First of all, if you are introducing a new product or service, or you are overhauling an existing service, you would expect your churn rate to increase. You need to give yourself time and space to grow and develop new products. There is only so much testing that you can do before any service goes live. And we all know that some issues won’t be discovered until you have already launched. Getting hung up on your churn rate can make you think minor issues are more serious than they actually are.

Improving your services will help your business to grow naturally. Make sure that the page on your website where customers can cancel their service also includes a form that invites them to leave some feedback about why they chose to quit your business. This will provide you with valuable insight into how to improve your services. You can also give customers who are leaving you the option of receiving updates about your business and services, in case it changes their minds.

The answers that you receive from your customers about why they are abandoning your service might surprise you. For example, it might just be that the market you are in is not very loyal. Most SaaS businesses are looking for long-term customers, but there are exceptions to this rule. Some online services will be used for a period of months before customers move on. In these cases, a higher churn rate is expected.

Your clients’ feedback will let you know whether making minor adjustments could significantly improve retention and churn. If your customers are leaving because they would prefer the option of quarterly or bi-monthly billings, this is something you can easily introduce and take advantage of.

Our Experience

Our own experience at Smartproxy is an example of the power of user feedback and why a high churn rate isn’t the end of the world. Our client base doubles every quarter while maintaining a quarterly churn rate of over 20%. Crazy, right? Unsustainable, even! At first, we thought so too and focused on the usual suspects to reduce churn we spent time on improving our product and user experience. But what we found most helpful was the user feedback we’ve collected.

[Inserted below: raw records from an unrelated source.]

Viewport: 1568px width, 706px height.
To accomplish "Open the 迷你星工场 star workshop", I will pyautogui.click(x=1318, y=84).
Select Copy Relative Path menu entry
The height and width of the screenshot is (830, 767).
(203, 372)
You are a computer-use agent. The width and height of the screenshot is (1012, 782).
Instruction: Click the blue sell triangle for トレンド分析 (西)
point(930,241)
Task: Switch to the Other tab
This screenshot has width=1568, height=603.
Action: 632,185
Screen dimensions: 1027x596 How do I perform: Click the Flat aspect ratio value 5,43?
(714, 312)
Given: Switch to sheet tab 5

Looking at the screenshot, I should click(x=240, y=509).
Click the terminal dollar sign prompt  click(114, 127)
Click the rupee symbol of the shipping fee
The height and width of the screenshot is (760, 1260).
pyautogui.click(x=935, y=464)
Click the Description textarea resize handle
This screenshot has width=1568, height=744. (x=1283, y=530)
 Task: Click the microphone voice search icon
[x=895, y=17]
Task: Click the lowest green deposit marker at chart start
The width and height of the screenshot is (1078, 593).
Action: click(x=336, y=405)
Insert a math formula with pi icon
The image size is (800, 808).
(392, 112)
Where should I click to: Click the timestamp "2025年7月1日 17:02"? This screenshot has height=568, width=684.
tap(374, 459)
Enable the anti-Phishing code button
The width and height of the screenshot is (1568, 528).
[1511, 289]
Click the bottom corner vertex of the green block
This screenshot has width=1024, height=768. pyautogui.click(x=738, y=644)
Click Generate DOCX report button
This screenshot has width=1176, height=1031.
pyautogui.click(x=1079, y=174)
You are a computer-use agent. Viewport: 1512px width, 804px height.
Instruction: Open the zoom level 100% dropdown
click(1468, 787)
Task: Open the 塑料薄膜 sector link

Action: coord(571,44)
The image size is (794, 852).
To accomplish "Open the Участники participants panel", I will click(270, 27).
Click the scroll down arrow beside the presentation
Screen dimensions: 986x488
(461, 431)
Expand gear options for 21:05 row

What we did was we took a dozen or so customers from each business vertical we served and asked them about what their work looked like. What we discovered by doing this was that many of our clients were using the service on a per-project basis and would often have downtimes for up to a couple of months. What it meant was that our user base had a seasonality!

Once we realized this, we were able to introduce more flexible pricing options and subscriptions of different lengths. On paper, our churn rate remained high, with seasonal swings reaching 15%, but our focus had a profound shift. We focused on growth and customer service to make us the first choice for those seasonal customers again and again. And while our churn rate is still astronomical for the ‘experts,’ we continue to grow year over year and know that many of those customers who churn will come back to us for their next projects.

What we’ve learned from our experience is that not every SaaS can expect to have minimal churn. Some clients and markets just have their own natural ebb-and-flow. Even though some SaaS businesses will always have a relatively high churn rate, it doesn’t necessarily mean that they are in trouble. This is especially true for companies that work with SMB clients. For them, it is extremely important to consider their market qualitatively as well as quantitatively. If you are in this position, you need to focus on growth and combine the churn rate with other metrics to properly understand the state of your business.